Und oft vergessen viele, dass Europa zunächst wirtschaftlichen Zwecken dienen sollte: Eine große gemeinsame Freihandelszone, ohne Grenzen und Zölle für freien Güterverkehr, mit großer Kaufkraft.

Massenmedien und Prime Time

Dabei wäre es doch so einfach eine Europäische Identität zu bilden! Auch wenn die vielen verschiedenen Sprachen in Europa (überhaupt) nicht helfen, so könnte man doch viel tun, damit sich die Europäer näher und ‚vereinter‘ fühlen. Die Medien und vor allem das Fernsehen spielen dabei eine große Rolle. Warum nicht zum Beispiel in die Massen-Fernseh-Prime-Time investieren – anstatt in Arte, das nur sehr wenige Europäer schauen? Wir brauchen regelmäßige Sendungen Eurocops-Krimis, Spiel ohne Grenzen, Spielfilme, Dokumentarfilme und Europäische Musik-Charts. Und einen Europäischen Filmpreis. Und all das sehr regelmäßig ausgestrahlt zur Prime Time (und nicht erst ab spät abends wenn die Einschaltquoten niedrig sind), anmachend‘, modern, positiv, interessant, mitreißend, abwechslungsreich, spannend, positiv, von den besten Autoren, Regisseuren und Produzenten erdacht und in Szene gesetzt. Übersetzt in alle Europäischen Sprachen – ja das kostet Geld, ist aber sehr wichtig.

Die Idee ist nicht Europäische Stereotypen pro Land oder Region zu zeigen oder zu unterstreichen.  Vielmehr geht es darum regelmäßig aufzuzeigen, wie interessant und abwechslungsreich Europa und alle Mitgliedsländer sind, wie viel Schönes es zu zeigen und zu erleben gibt. Da kann man schöne Landschaften zeigen, sportliche Leistungen, intelligente Denker und Forscher zu Wort kommen lassen, die neuste mitreißenden Musikhits präsentieren, Filme, Austausch und Zusammenarbeit.

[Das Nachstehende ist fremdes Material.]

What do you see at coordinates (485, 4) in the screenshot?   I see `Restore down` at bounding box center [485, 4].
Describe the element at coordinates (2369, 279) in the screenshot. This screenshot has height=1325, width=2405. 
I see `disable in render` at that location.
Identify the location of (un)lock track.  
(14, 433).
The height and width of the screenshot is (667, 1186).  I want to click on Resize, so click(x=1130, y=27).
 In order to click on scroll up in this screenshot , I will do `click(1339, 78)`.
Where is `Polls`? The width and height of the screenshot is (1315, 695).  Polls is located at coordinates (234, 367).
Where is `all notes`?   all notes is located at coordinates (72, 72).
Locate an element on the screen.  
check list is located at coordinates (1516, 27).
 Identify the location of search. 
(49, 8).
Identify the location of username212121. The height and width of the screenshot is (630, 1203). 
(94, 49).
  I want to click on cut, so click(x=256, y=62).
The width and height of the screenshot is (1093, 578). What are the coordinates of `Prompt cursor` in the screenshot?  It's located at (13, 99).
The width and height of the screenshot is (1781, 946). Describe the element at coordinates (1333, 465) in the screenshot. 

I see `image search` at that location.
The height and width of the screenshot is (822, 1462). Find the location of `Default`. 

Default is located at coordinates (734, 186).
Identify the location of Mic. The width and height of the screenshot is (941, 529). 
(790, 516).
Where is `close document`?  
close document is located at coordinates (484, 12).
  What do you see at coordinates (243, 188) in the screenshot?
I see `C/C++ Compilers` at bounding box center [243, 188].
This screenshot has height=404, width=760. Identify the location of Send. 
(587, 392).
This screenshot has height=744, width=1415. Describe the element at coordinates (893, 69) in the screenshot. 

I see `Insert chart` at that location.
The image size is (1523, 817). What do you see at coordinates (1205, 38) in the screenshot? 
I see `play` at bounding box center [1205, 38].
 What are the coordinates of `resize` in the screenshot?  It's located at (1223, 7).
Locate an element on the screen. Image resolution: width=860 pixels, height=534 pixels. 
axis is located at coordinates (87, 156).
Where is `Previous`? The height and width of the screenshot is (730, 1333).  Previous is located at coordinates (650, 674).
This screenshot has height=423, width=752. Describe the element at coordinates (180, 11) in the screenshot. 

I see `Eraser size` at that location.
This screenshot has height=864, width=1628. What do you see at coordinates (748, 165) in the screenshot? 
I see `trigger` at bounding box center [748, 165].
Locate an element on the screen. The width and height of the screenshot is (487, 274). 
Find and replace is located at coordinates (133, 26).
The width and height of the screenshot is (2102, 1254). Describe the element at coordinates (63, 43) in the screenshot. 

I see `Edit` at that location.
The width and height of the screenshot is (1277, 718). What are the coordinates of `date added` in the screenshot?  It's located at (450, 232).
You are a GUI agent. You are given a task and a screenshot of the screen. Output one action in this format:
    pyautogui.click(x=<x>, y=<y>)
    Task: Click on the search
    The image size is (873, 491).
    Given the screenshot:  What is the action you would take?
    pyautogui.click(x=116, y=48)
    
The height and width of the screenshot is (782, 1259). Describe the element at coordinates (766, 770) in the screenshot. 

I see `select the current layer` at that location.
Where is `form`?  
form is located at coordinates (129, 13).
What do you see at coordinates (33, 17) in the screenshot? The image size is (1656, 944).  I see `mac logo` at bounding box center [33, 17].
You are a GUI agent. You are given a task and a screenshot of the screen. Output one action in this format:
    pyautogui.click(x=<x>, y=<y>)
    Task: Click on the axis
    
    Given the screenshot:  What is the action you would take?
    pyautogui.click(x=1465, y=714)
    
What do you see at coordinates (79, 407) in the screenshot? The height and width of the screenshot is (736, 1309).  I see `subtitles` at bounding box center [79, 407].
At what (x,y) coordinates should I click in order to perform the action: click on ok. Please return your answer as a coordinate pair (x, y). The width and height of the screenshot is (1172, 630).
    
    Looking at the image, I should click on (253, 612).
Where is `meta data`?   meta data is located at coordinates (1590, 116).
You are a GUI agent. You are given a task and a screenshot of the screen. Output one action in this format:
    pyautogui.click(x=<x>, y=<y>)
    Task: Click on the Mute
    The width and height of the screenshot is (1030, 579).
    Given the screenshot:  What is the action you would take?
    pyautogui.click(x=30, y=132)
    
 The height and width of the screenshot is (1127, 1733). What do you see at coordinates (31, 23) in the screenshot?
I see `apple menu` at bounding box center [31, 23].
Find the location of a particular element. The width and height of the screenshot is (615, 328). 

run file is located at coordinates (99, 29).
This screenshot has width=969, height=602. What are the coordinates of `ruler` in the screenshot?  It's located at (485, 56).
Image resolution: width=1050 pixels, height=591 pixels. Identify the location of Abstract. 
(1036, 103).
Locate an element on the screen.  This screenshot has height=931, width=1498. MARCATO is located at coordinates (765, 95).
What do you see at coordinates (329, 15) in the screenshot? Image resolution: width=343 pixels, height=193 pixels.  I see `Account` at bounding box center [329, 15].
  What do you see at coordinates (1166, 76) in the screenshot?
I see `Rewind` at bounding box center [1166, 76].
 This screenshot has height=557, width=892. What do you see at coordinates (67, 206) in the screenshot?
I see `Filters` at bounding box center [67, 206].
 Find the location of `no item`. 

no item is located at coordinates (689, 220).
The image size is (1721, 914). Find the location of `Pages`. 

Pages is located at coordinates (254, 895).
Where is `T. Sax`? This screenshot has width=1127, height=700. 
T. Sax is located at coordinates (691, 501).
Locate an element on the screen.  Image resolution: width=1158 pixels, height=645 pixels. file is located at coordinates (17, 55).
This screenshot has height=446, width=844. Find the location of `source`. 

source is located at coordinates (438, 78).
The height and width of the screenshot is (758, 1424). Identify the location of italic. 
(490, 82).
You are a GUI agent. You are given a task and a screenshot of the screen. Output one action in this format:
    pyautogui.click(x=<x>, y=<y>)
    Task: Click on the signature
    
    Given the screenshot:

Ja, es gibt heute schon Informationen im Fernsehen über Europäische Kulturen. Dokumentarfilme über die Mitgliedsstaaten, die einzelnen Länder. Aber oft nicht zur prime Time, und deswegen oft von vielen nicht gesehen.

Während ich ein absoluter Gegner von Telerealitäten im Fernsehen bin, ich könnte mir vorstellen, dass eine Schwedische Familie in einer Telerealitäts-Sendung recht viel ‚Nützliches‘ über den Alltag in Österreich lernen könnte, die Österreichische Kultur, Ansichten, Gedankenansätze, – egal ob diese verschieden oder ähnlich wie in Schweden sind!

Auf den Internetseiten Europäischer Medienanstalten und Pressehäusern sollte es eine ‚Europasparte‘ auf der Homepage geben, in der Interessantes und Wissenswertes (nicht Sensationsjournalistisches!) gelistet werden sollte. Das wäre vielleicht auch ein guter Ort um regelmäßig kurz und klar zusammenzufassen, was die Europäischen Instanzen, Politiker, Beamte und Abgeordnete des Parlaments alles an Gutem erreicht haben für uns Europäer: Privatdatenschutz, Verbot von schädlichen chemischen Substanzen, Etikettenpflicht für Lebensmittelverpackungsinhalte, Firmen-Monopolverhinderungen, Aufdeckung, Bestrafung und Verhinderung von illegalen Preisabsprachen, Menschenrechtsgesetzgebung, Unterstützung von Forschung und Technik, Subventionen für gewisse Projekte, Abschaffung von Roaming-Gebühren, Begrenzung von Bankkosten für Zahlungsmittel, usw.

Ja, es gibt heute schon regelmäßig Informationen über was in den Europäischen Ländern geschieht. Aber oft ist das entweder über Stereotypen oder über bizarre Vorfälle.

Sprache, Lernen und Schule

Parallel, könnte in der Schule ein ‚richtiger‘ ‚Europaunterricht‘ durchgeführt werden. Außer dem Minimum an Hintergrund, Geschichten über das warum, wohin, usw. sollte man Schülern viele Stunden pro Woche interessante Informationen anbieten: Welches Europäische Land war oder ist erfolgreich in welcher Situation, in welcher Sparte? Wie arbeiten Europäische Länder für welches Problem miteinander? Europäischer länderübergreifender Informationsaustausch, Forschung und Technik. Wie sind andere Länder in Europa ein Problem angegangen? Wie haben sie es gelöst? Was kann man davon lernen? Wie hat das Europa profitieren lassen?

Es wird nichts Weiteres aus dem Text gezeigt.